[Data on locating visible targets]
* BEGIN *

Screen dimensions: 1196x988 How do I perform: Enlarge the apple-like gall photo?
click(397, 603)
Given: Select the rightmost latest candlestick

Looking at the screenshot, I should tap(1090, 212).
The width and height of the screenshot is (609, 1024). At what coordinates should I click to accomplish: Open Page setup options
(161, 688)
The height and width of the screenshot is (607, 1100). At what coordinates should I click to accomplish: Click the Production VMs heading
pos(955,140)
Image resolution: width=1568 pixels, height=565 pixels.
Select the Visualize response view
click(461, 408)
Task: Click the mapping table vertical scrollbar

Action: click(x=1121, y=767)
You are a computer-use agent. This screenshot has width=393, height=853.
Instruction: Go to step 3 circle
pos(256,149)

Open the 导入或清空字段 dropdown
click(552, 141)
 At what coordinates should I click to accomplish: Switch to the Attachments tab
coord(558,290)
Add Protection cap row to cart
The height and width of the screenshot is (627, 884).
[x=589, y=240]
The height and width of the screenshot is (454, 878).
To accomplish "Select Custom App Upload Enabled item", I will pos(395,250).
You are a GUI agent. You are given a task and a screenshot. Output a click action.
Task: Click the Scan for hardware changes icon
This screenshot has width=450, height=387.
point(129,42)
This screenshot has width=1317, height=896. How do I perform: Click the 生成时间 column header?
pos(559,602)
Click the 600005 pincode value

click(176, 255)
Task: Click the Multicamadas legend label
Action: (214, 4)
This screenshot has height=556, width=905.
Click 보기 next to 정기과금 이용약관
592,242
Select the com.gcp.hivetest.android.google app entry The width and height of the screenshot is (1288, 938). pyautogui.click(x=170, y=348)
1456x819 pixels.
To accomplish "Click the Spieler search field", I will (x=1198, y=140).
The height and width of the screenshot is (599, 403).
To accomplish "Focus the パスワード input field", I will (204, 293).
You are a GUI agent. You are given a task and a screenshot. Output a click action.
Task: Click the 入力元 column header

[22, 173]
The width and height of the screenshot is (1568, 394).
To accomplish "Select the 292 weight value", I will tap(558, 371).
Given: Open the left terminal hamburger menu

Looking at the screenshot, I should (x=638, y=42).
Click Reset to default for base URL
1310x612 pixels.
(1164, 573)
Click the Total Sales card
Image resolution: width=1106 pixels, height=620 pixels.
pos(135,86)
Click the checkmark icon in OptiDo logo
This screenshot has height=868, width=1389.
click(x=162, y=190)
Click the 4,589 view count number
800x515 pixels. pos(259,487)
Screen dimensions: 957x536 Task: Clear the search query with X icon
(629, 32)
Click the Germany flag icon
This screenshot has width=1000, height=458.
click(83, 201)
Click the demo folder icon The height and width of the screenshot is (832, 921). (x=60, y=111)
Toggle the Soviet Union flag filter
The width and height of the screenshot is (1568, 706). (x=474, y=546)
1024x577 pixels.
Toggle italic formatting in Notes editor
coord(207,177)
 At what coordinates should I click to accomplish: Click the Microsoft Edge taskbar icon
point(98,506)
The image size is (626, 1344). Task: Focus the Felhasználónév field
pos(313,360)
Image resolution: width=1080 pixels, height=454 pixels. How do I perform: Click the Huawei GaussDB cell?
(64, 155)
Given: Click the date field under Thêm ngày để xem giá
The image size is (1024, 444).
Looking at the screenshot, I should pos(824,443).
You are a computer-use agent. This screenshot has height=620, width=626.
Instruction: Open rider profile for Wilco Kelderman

* END *

→ **Do this**: Write out every line of the items above as a numbered list, leaving out the blank lines.

→ **Solution**:
1. Screen dimensions: 1196x988 How do I perform: Enlarge the apple-like gall photo?
2. click(397, 603)
3. Given: Select the rightmost latest candlestick
4. Looking at the screenshot, I should tap(1090, 212).
5. The width and height of the screenshot is (609, 1024). At what coordinates should I click to accomplish: Open Page setup options
6. (161, 688)
7. The height and width of the screenshot is (607, 1100). At what coordinates should I click to accomplish: Click the Production VMs heading
8. pos(955,140)
9. Image resolution: width=1568 pixels, height=565 pixels.
10. Select the Visualize response view
11. click(461, 408)
12. Task: Click the mapping table vertical scrollbar
13. Action: click(x=1121, y=767)
14. You are a computer-use agent. This screenshot has width=393, height=853.
15. Instruction: Go to step 3 circle
16. pos(256,149)
17. Open the 导入或清空字段 dropdown
18. click(552, 141)
19.  At what coordinates should I click to accomplish: Switch to the Attachments tab
20. coord(558,290)
21. Add Protection cap row to cart
22. The height and width of the screenshot is (627, 884).
23. [x=589, y=240]
24. The height and width of the screenshot is (454, 878).
25. To accomplish "Select Custom App Upload Enabled item", I will pos(395,250).
26. You are a GUI agent. You are given a task and a screenshot. Output a click action.
27. Task: Click the Scan for hardware changes icon
28. This screenshot has width=450, height=387.
29. point(129,42)
30. This screenshot has width=1317, height=896. How do I perform: Click the 生成时间 column header?
31. pos(559,602)
32. Click the 600005 pincode value
33. click(176, 255)
34. Task: Click the Multicamadas legend label
35. Action: (214, 4)
36. This screenshot has height=556, width=905.
37. Click 보기 next to 정기과금 이용약관
38. 592,242
39. Select the com.gcp.hivetest.android.google app entry The width and height of the screenshot is (1288, 938). pyautogui.click(x=170, y=348)
40. 1456x819 pixels.
41. To accomplish "Click the Spieler search field", I will (x=1198, y=140).
42. The height and width of the screenshot is (599, 403).
43. To accomplish "Focus the パスワード input field", I will (204, 293).
44. You are a GUI agent. You are given a task and a screenshot. Output a click action.
45. Task: Click the 入力元 column header
46. [22, 173]
47. The width and height of the screenshot is (1568, 394).
48. To accomplish "Select the 292 weight value", I will tap(558, 371).
49. Given: Open the left terminal hamburger menu
50. Looking at the screenshot, I should (x=638, y=42).
51. Click Reset to default for base URL
52. 1310x612 pixels.
53. (1164, 573)
54. Click the Total Sales card
55. Image resolution: width=1106 pixels, height=620 pixels.
56. pos(135,86)
57. Click the checkmark icon in OptiDo logo
58. This screenshot has height=868, width=1389.
59. click(x=162, y=190)
60. Click the 4,589 view count number
61. 800x515 pixels. pos(259,487)
62. Screen dimensions: 957x536 Task: Clear the search query with X icon
63. (629, 32)
64. Click the Germany flag icon
65. This screenshot has width=1000, height=458.
66. click(83, 201)
67. Click the demo folder icon The height and width of the screenshot is (832, 921). (x=60, y=111)
68. Toggle the Soviet Union flag filter
69. The width and height of the screenshot is (1568, 706). (x=474, y=546)
70. 1024x577 pixels.
71. Toggle italic formatting in Notes editor
72. coord(207,177)
73.  At what coordinates should I click to accomplish: Click the Microsoft Edge taskbar icon
74. point(98,506)
75. The image size is (626, 1344). Task: Focus the Felhasználónév field
76. pos(313,360)
77. Image resolution: width=1080 pixels, height=454 pixels. How do I perform: Click the Huawei GaussDB cell?
78. (64, 155)
79. Given: Click the date field under Thêm ngày để xem giá
80. The image size is (1024, 444).
81. Looking at the screenshot, I should pos(824,443).
82. You are a computer-use agent. This screenshot has height=620, width=626.
83. Instruction: Open rider profile for Wilco Kelderman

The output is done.